The entree menu at Spencer's relies on USDA prime beef, direct from the Chicago stockyards, and there are a number of cuts available. But don't look for fancy preparations and sauces here. The meat is served unadorned -- large slabs on white plates. We opted for the Spencer's steak ($27), a 14-ounce ribeye, and the prime rib (11-ounce, $21; 18-ounce, $27). Our server graciously offered to split each choice so that we could each try both. We ordered both entrees cooked medium, which on the menu was listed as "full bright, pink center." Normally, I order medium rare, but here that was described as "full red, warm center," more rare than I like. Both cuts were more accurately described as "medium well -- lightly pink through the center." The prime rib was somewhat unusual in that the side next to the plate was well done, while the side on top was pink.
At any rate, no matter how it was cooked, the meat was delicious. The salty prime rib was as tender as butter, while the steak showed off the intense flavor made possible by searing in the restaurant's 1,600-degree infra-red broiler. Ortman says the outside of the steak is seared in a minute or less, keeping all those juices inside. You just can't make a steak like that at home.
Beef is not the only option, however. A broiled chicken chop ($20) includes garlic smashed potatoes. There are also lamb ($27) and pork chops ($20) and grilled salmon ($23). If, for some reason, a vegetarian has wandered in, there's even a vegetable pasta ($17) on the menu. The restaurant's halibut parmesan, a special on the night we visited, won best entree at the 2001 Epicurean Delight. (Spencer's also won Epicurean Delight's People's Choice award in 2001 and 2002.)
Side dishes are a la carte at Spencer's, and these can really elevate the total cost of the meal. But they were darn tasty. We enjoyed the red skin Lyonnaise potatoes ($5.25). The red potatoes were quartered, deep fried lightly and sauteed with onions. The sauteed spinach and roasted cherry tomatoes ($5.25) were also delicious, with the fresh spinach sauteed in a bit of garlic just till it wilted, complemented by the warm, sweet tomatoes that exploded with flavor when popped in your mouth. Most of the other accompaniments are familiar -- garlic mashed potatoes, fried onion curls, green vegetables with Hollandaise and an Idaho baked potato. All will set you back $5-$6. The good news is that each dish provides at least two servings.
For dessert, we had to have the strawberry shortcake ($6.25). This has to be one of the best dessert values in town. It is huge -- your mom serves vegetables at Thanksgiving in a bowl this size. Lots of nice fresh, ripe strawberries are tossed in a strawberry syrup and surround a towering shortcake, filled with rich vanilla ice cream between the layers and topped with a mound of real whipped cream.
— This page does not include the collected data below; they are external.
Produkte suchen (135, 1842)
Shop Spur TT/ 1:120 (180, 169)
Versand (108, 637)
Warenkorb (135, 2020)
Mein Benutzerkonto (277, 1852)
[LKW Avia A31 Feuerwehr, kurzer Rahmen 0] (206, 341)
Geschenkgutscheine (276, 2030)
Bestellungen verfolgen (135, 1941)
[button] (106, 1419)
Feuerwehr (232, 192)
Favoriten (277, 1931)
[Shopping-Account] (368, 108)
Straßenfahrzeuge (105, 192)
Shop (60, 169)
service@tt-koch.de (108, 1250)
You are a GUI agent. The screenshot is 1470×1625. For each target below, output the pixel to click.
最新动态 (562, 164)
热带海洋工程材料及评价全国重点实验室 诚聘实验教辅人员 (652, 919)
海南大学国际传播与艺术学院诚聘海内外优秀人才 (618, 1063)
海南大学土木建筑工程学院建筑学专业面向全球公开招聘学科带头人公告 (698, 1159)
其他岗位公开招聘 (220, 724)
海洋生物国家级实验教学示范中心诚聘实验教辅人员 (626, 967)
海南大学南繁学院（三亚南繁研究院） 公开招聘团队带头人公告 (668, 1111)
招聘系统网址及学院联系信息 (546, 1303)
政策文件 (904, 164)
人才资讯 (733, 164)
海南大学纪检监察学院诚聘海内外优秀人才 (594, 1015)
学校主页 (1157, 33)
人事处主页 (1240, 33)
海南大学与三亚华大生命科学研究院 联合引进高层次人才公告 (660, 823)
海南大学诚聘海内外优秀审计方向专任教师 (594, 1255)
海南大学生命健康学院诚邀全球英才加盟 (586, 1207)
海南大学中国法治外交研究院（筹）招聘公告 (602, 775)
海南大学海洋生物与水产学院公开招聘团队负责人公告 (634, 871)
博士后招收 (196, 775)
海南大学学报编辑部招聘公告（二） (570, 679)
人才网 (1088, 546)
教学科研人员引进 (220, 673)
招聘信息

The shortcake itself was a bit heavy and dry, but all in all, this dessert is a winner.
Service was pleasant and well-informed, although our water glasses were allowed to remain empty at times.
Spencer's menu is somewhat of a throwback to "simpler" times, with classics -- Hollandaise sauce! -- that sound as if they're out of a 1950s cookbook. But there are some things that don't need improving. These dishes are classics for a reason. So while you may not experience fusion cuisine, or sigh over complex blends of exotic flavors here, you will almost certainly find that for top-quality, straight-ahead food in no-nonsense preparations, you can't do better than Spencer's.